Curti a piscina com essas duas gostosas. A Pili estava de biquíni preto que acabava com qualquer um. Seus dois melões estavam quase saindo da parte de cima. A Sole, por sua vez, estava de um fúcsia com um biquíni fio-dental incrível. Ela sabia como exibir sua bunda e dessa vez era para mim. Entramos na água, preparei uns drinks e fomos nos soltando. Tentei que fossem refrescantes, mas sem muito álcool para não chegarmos destruídos à noite. Elas se penduravam no meu pescoço, me beijavam. Me abraçaram. Eu estava no paraíso.
Sole: Tem alguma razão para não fazer topless e me bronzear sem marcas? — a Sole perguntou para o grupo.
Eu: Aqui somos totalmente livres. Se quiser andar pelada, pode; se quiser transar aqui fora, pode ;)
Pili: Não nos tenta que a gente sentiu sua falta — e soltou... um olhar pro meu pau
Tipo 8 da noite comecei a preparar a comida. Fiz umas pizzas na churrasqueira. Depois disso a gente tinha cerveja, vinho, fernet pra tomar. Sempre lá fora.
Sole: Ei Pili, você notou que tem só uma cama, né?
Pili: Sim! Não vai ter jeito, vamos ter que fazer conchinha os três - Já estavam mais animadas
Sole: Fer! Sabe que a gente tá esperando que você conte sobre o jogo, né? A gente ainda fica se perguntando pra que é a roupa - Disse com ansiedade
Eu: haha sim! Imagino. Agora eu trago o material - E fui pra dentro buscar minha bolsa
Quando voltei elas tavam dançando coladinhas. Me olharam e se deram um beijinho. Se beijaram no pescoço.
Eu: Vejo que começaram sem mim!

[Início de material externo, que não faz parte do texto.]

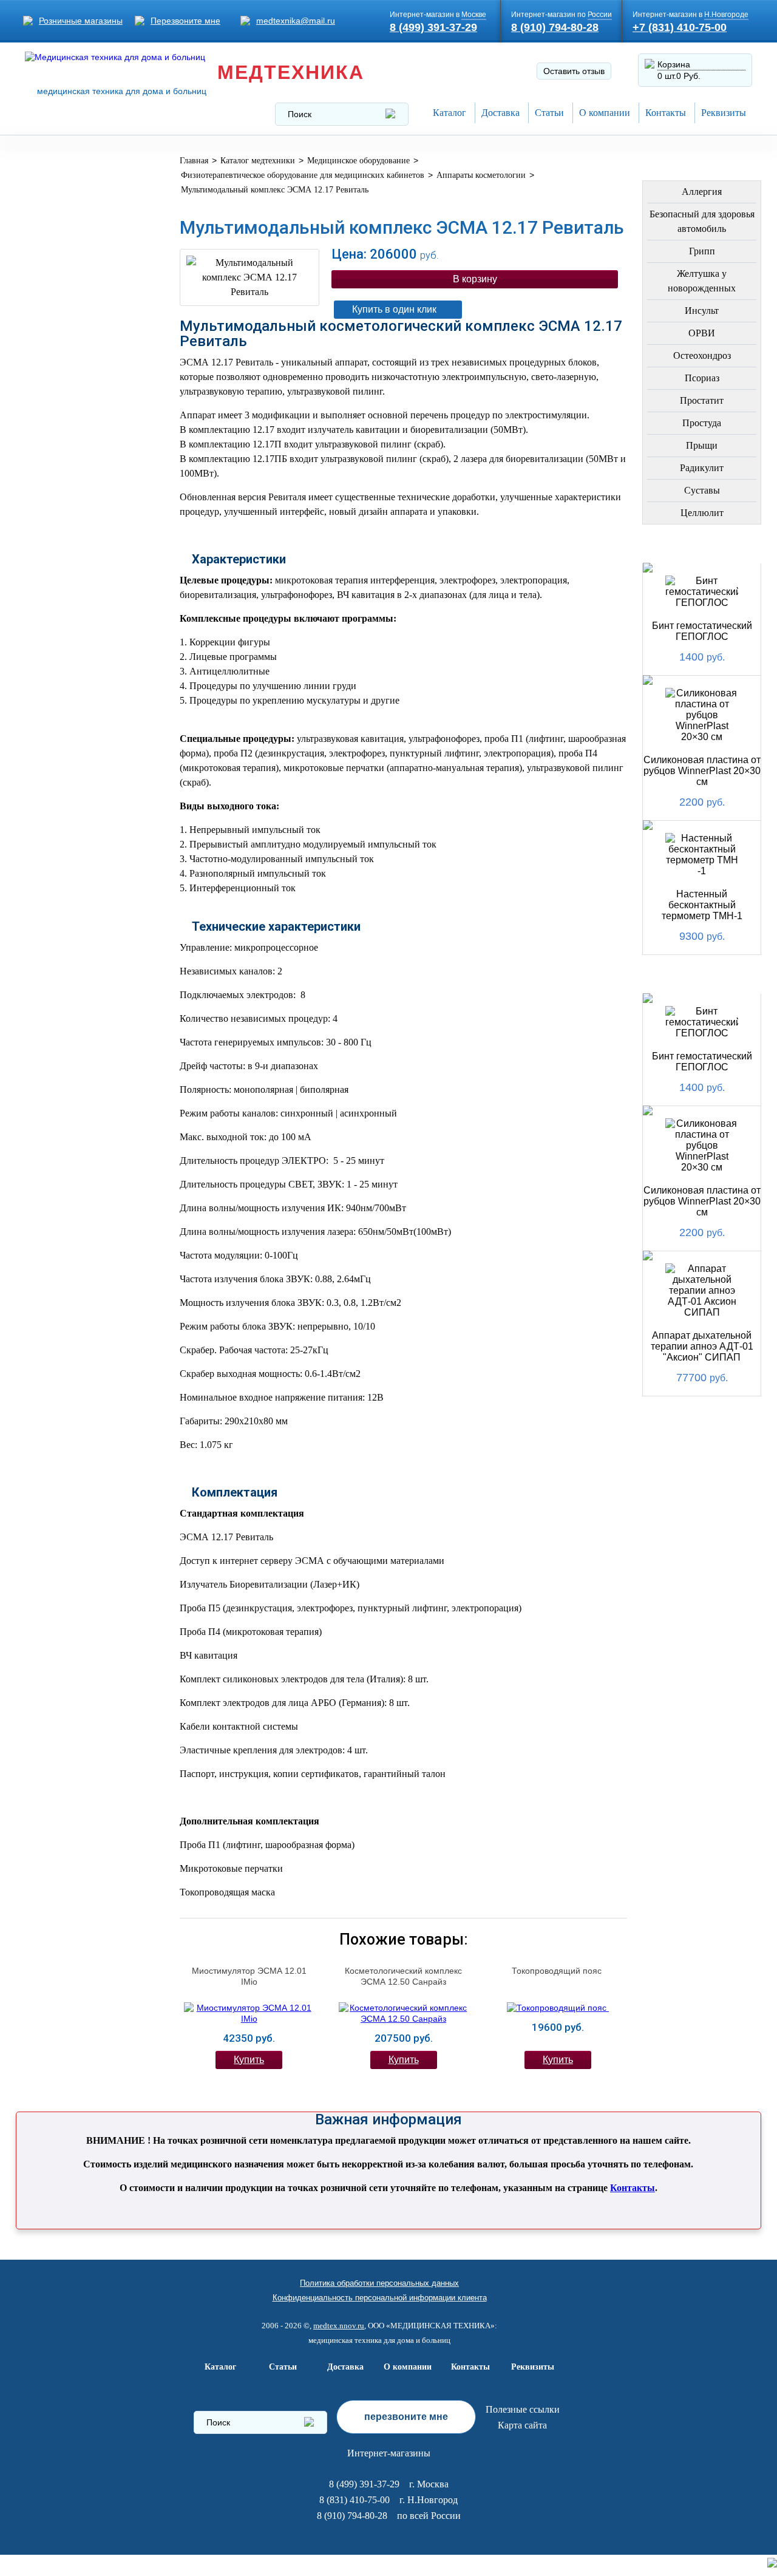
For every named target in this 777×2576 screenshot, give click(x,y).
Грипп (702, 251)
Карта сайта (522, 2425)
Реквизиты (723, 112)
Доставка (500, 112)
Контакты (665, 112)
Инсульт (702, 310)
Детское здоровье (78, 457)
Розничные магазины (81, 20)
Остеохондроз (702, 355)
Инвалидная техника (62, 490)
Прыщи (702, 445)
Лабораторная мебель (67, 603)
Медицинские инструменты (66, 565)
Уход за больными (78, 712)
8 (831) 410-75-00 (354, 2500)
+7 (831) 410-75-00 (680, 27)
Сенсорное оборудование (68, 745)
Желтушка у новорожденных (702, 280)
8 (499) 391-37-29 (433, 27)
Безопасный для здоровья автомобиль (702, 221)
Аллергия (702, 191)
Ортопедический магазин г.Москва (75, 869)
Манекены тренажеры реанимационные (77, 264)
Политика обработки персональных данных (379, 2283)
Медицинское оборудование (68, 172)
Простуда (701, 423)
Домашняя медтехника (61, 307)
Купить (249, 2059)
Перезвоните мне (185, 20)
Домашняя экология (58, 678)
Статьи (549, 112)
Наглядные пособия (58, 783)
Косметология (68, 398)
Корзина (673, 64)
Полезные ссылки (523, 2409)
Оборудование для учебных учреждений (79, 826)
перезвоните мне (406, 2416)
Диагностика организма (64, 528)
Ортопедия (58, 340)
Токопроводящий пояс (558, 1971)
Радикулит (702, 468)
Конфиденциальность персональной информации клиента (380, 2297)
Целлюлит (702, 513)
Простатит (702, 400)
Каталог (449, 112)
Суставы (702, 490)
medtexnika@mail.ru (295, 20)
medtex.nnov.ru (338, 2325)
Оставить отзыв (574, 71)
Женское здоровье (80, 428)
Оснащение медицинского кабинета (69, 215)
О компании (604, 112)
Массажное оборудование (68, 640)
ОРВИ (701, 333)
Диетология (61, 369)
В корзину (475, 279)
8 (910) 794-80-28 (555, 27)
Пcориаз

Assim que eu gosto! - e comecei a explicação
Disse pra elas se prepararem pra atuar e tirei as 4 cartas com opções e expliquei as regras.
Eu: São 4 tipos diferentes de role play. Temos...
Colegial! - risadas das duas e cara de safadinhas
Secretárias! - A que mais pintou pra elas. Teve comemoração
Estupro! - Me olharam com cara de "filho da puta" e não disseram muito
e Prostitutas! - Agarraram o rosto e balançaram a cabeça negando
Eu: Esse é um jogo de decisões e de atuação
Pili: Como decisões? - Perguntou confusa
Eu: Sim. Primeiro a gente vai vetar uma das opções. Quer dizer que não vamos fazer. Depois hoje à noite vamos sortear qual vamos atuar e amanhã escolhemos uma pra fazer das duas que sobrarem. O que acham?
Sole: Você é um gênio dos jogos sexuais! Como caralho você pensa nessas coisas! Tô muito nervosa. Nós duas tomamos a decisão?
Eu: Na verdade entre os 3, mas se vocês entrarem num acordo eu não tenho chance
Pili: Ou vocês dois pervertidos!
Fizeram perguntas sobre o que cada coisa implicava. Como tinham que se vestir (claro!) mas eu não quis dar muitas explicações. Queria manter a surpresa.
A primeira decisão estava entre vetar Estupro ou prostitutas. Eu sabia quando nomeei as opções. Sei que estupro assustava elas. Principalmente a Pili. Mas a Sole Eu dizia que elas tinham que confiar em mim. Prostitutas não rolava por causa da roupa e sei lá mais o quê. Elas sentiam que iam ter que fazer o que eu queria, mas sem a atração da violação. Então prostitutas ficou vetado.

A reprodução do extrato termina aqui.